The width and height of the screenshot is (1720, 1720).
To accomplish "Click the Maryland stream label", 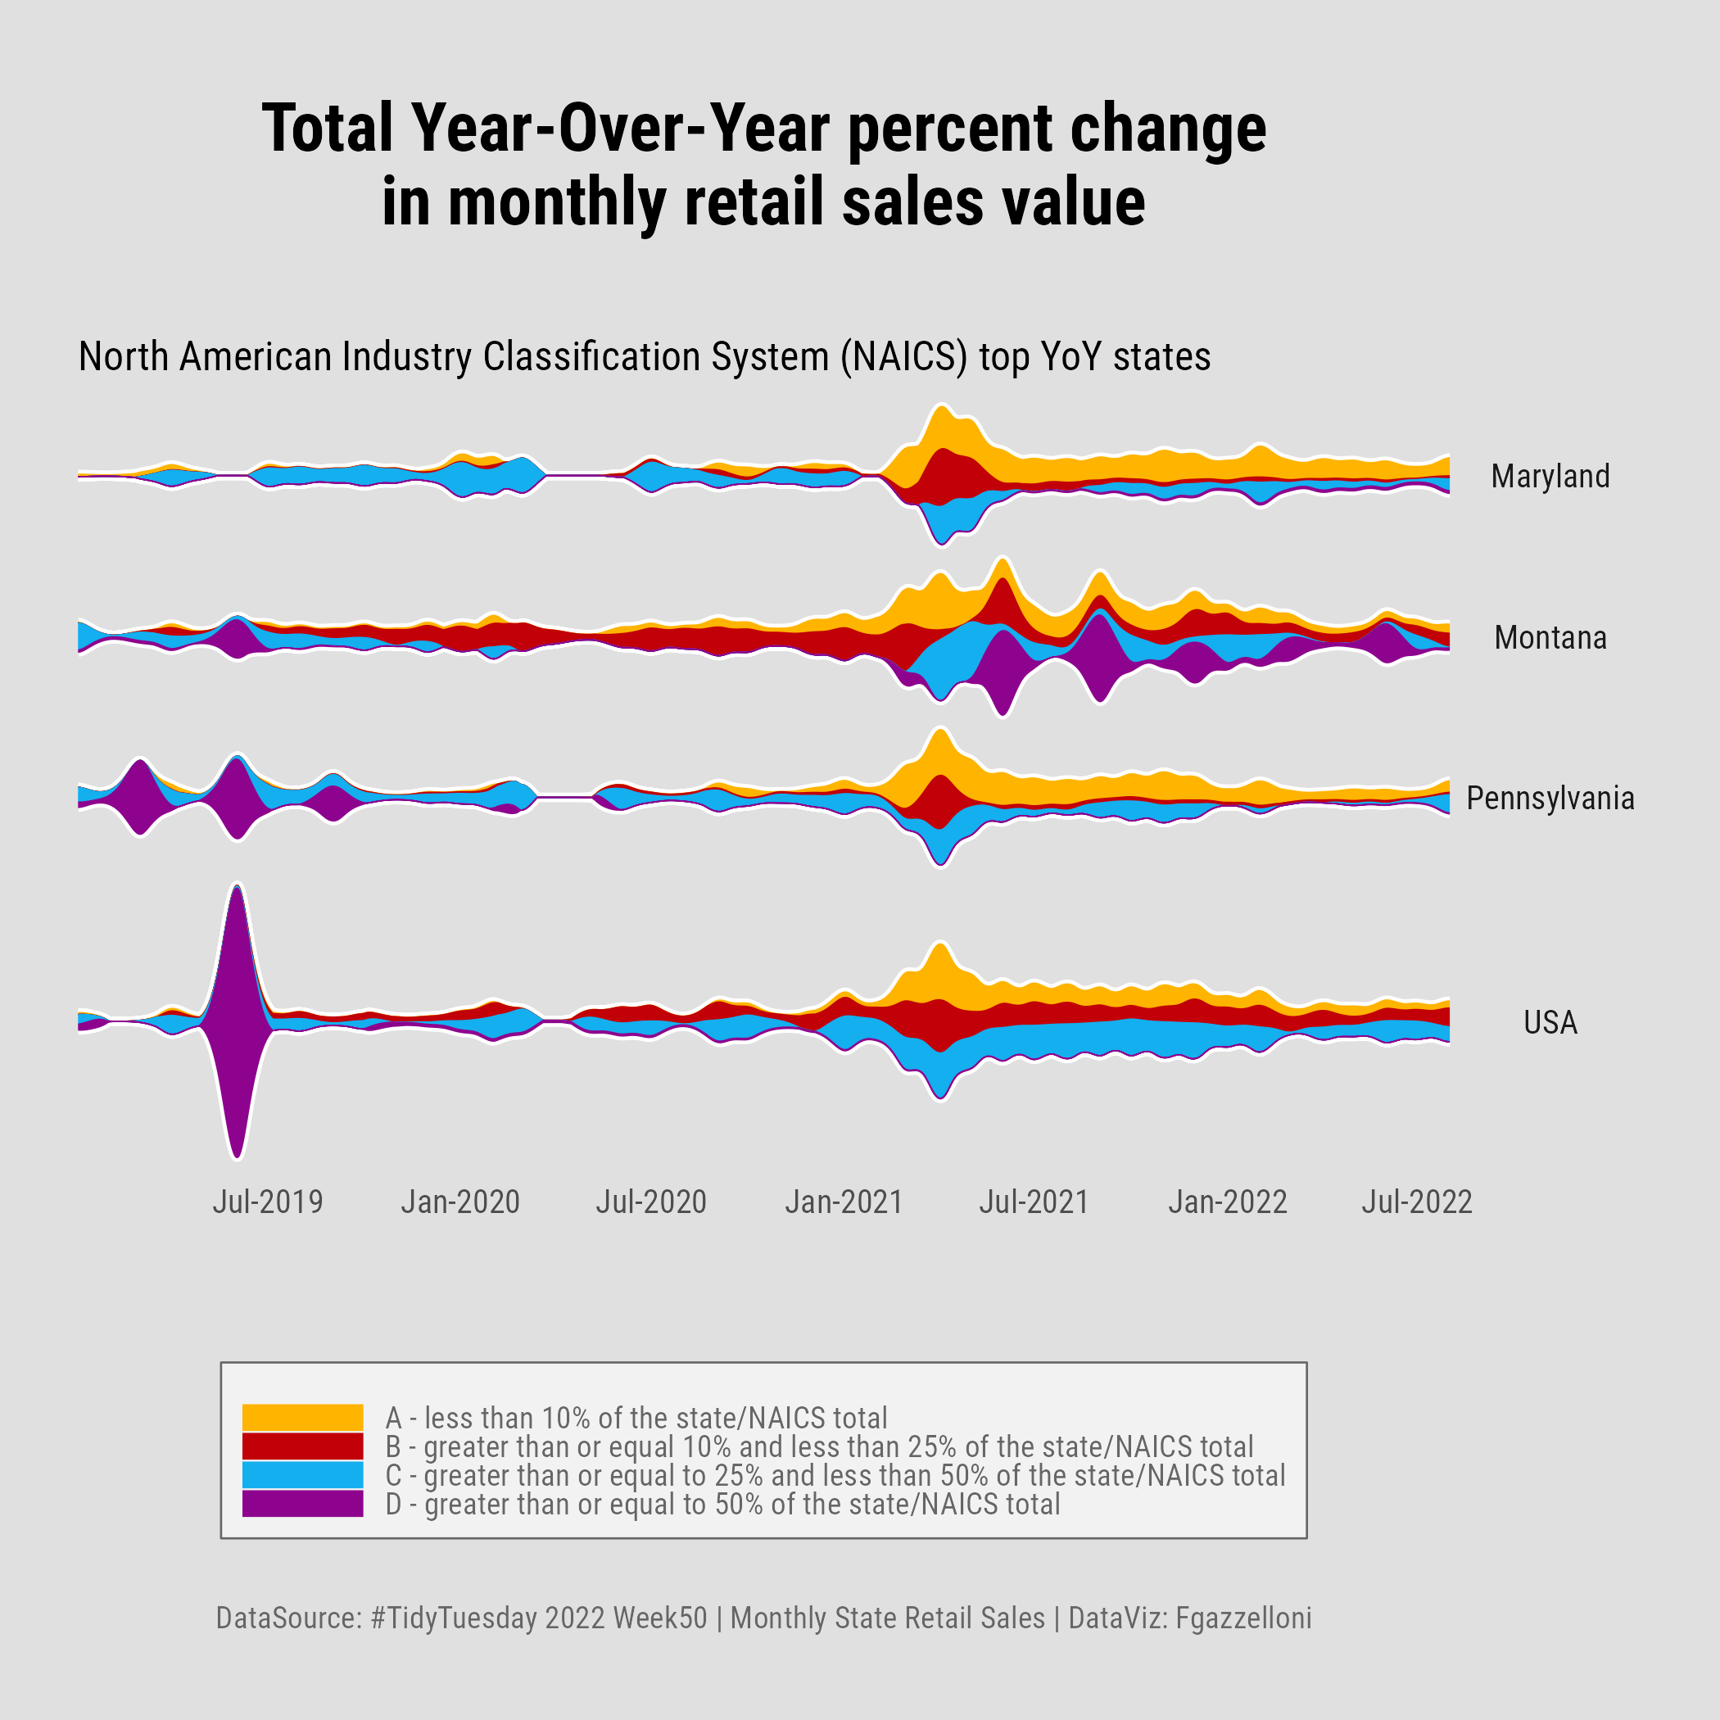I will tap(1550, 477).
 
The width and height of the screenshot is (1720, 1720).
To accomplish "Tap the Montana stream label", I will tap(1550, 637).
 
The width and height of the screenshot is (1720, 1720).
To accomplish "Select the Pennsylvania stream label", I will tap(1550, 798).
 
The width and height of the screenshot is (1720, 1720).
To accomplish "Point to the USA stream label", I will tap(1550, 1022).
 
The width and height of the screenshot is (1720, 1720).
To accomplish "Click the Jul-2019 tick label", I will tap(267, 1202).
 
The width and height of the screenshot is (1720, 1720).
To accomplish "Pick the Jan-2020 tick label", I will tap(459, 1202).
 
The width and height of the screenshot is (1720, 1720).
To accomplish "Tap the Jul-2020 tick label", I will tap(651, 1202).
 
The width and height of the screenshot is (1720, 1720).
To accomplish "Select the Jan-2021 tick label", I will tap(843, 1202).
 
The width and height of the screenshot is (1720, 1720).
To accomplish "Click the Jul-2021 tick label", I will tap(1034, 1202).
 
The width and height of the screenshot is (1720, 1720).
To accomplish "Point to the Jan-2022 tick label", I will tap(1228, 1202).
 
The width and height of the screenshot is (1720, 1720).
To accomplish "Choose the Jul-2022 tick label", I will tap(1416, 1202).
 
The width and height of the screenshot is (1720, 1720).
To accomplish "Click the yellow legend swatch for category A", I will tap(303, 1417).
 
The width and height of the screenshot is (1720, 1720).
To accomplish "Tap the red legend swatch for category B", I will tap(303, 1446).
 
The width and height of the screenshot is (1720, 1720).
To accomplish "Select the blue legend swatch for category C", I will tap(303, 1475).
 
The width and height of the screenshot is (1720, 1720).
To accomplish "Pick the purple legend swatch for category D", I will tap(303, 1504).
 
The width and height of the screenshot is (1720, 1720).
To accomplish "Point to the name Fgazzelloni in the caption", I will tap(1242, 1618).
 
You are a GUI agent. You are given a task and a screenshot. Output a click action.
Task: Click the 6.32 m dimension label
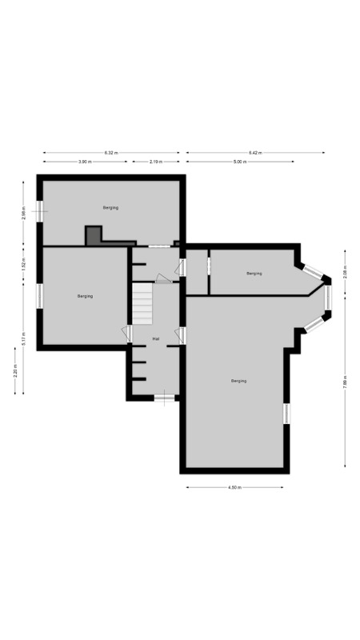coord(110,153)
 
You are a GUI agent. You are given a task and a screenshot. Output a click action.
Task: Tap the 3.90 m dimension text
coord(84,162)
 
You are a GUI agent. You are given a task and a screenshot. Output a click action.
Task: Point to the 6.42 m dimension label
coord(255,153)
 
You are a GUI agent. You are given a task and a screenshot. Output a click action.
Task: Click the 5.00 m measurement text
coord(240,162)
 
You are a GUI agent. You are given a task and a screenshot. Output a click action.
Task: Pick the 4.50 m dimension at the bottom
coord(234,487)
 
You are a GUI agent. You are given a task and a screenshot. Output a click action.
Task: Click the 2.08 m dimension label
coord(345,273)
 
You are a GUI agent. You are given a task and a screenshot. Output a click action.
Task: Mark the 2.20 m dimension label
coord(15,374)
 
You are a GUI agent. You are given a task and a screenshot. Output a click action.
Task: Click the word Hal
coord(156,339)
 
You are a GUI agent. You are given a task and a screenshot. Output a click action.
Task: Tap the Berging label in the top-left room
coord(110,207)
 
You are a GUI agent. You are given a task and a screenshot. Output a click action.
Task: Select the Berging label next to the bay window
coord(254,274)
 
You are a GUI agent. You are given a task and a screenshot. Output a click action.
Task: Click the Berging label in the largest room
coord(238,381)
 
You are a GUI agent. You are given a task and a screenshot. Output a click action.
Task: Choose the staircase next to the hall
coord(142,305)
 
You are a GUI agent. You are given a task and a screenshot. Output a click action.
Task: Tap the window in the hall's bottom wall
coord(164,398)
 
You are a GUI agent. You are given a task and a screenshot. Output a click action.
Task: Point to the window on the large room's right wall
coord(285,413)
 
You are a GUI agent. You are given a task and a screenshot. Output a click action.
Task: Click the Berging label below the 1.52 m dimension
coord(85,296)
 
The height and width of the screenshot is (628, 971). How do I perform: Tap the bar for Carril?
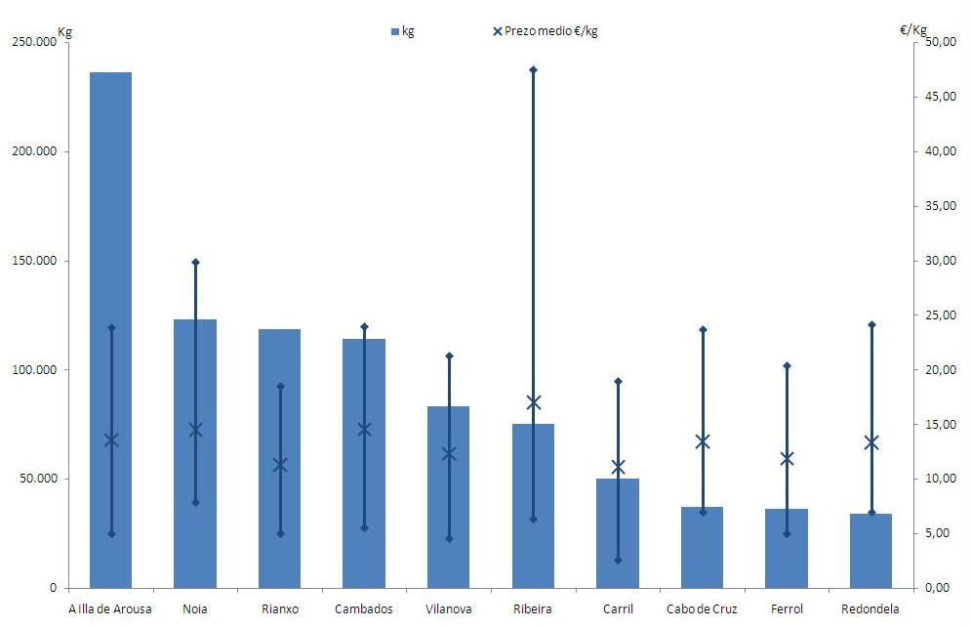pyautogui.click(x=618, y=547)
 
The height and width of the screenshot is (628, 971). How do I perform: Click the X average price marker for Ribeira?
pyautogui.click(x=533, y=402)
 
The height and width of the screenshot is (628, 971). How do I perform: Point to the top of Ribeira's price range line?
pyautogui.click(x=533, y=70)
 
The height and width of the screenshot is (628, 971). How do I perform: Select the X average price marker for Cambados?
pyautogui.click(x=364, y=429)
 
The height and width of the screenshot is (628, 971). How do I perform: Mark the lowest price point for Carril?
pyautogui.click(x=618, y=560)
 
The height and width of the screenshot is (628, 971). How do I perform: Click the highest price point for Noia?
pyautogui.click(x=195, y=262)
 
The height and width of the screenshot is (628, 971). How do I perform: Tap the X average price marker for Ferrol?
pyautogui.click(x=787, y=458)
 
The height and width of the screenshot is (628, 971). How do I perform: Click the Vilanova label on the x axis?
pyautogui.click(x=449, y=609)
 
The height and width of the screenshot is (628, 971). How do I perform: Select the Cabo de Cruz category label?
pyautogui.click(x=702, y=609)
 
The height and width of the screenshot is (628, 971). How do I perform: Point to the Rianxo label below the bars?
pyautogui.click(x=280, y=609)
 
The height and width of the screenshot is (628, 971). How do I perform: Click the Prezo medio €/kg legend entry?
pyautogui.click(x=546, y=31)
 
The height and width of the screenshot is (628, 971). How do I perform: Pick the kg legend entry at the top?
pyautogui.click(x=403, y=31)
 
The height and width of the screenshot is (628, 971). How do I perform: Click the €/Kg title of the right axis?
pyautogui.click(x=913, y=30)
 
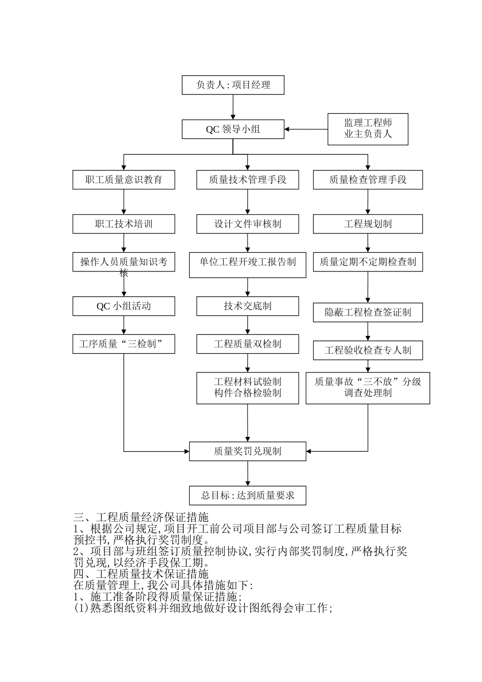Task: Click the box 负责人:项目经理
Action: [233, 85]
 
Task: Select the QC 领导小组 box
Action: [233, 129]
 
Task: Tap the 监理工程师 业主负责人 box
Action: [368, 129]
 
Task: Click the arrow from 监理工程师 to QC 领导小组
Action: [306, 129]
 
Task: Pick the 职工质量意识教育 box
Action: [124, 180]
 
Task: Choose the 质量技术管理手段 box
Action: [248, 180]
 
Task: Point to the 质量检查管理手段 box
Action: [368, 180]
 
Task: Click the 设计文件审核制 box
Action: [248, 224]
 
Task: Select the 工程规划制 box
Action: [368, 224]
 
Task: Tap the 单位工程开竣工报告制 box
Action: [248, 265]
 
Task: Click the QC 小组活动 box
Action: [124, 306]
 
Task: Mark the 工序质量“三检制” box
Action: [124, 344]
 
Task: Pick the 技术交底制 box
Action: [248, 306]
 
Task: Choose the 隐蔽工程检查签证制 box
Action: [368, 313]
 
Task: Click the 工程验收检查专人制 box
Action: [368, 351]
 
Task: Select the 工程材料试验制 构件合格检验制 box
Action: [248, 388]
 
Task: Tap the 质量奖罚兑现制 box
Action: [248, 451]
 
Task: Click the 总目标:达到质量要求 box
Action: [248, 495]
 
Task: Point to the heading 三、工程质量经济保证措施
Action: [141, 518]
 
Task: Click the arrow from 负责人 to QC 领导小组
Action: [233, 107]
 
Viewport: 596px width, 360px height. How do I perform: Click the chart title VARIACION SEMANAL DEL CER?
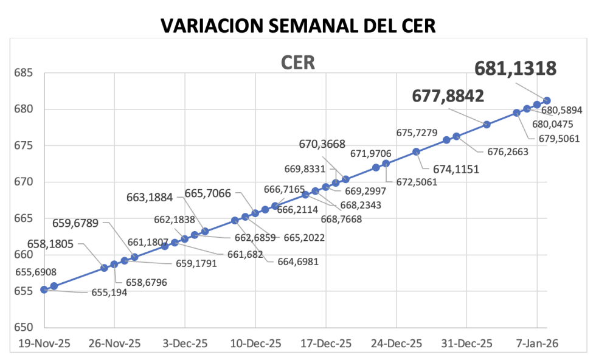pos(298,26)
━━━━━━━━━━━━━━━━
§ Stated task: Turn the entries above, from the line containing "at the top?" up to and including the line containing "Action: [248, 306]", into a numbered list with blank lines left out. Leave the pictures out of your list.

§ Task result:
1. The height and width of the screenshot is (628, 971). How do I perform: Pick the kg legend entry at the top?
2. pyautogui.click(x=403, y=31)
3. The height and width of the screenshot is (628, 971). How do I perform: Click the €/Kg title of the right axis?
4. pyautogui.click(x=913, y=30)
5. Task: Click the box 负责人:项目经理
6. Action: [233, 85]
7. Task: Select the QC 领导小组 box
8. Action: [233, 129]
9. Task: Tap the 监理工程师 业主负责人 box
10. Action: [368, 129]
11. Task: Click the arrow from 监理工程师 to QC 领导小组
12. Action: [306, 129]
13. Task: Pick the 职工质量意识教育 box
14. Action: [124, 180]
15. Task: Choose the 质量技术管理手段 box
16. Action: [248, 180]
17. Task: Point to the 质量检查管理手段 box
18. Action: [368, 180]
19. Task: Click the 设计文件审核制 box
20. Action: [248, 224]
21. Task: Select the 工程规划制 box
22. Action: [368, 224]
23. Task: Tap the 单位工程开竣工报告制 box
24. Action: [248, 265]
25. Task: Click the QC 小组活动 box
26. Action: [124, 306]
27. Task: Mark the 工序质量“三检制” box
28. Action: [124, 344]
29. Task: Pick the 技术交底制 box
30. Action: [248, 306]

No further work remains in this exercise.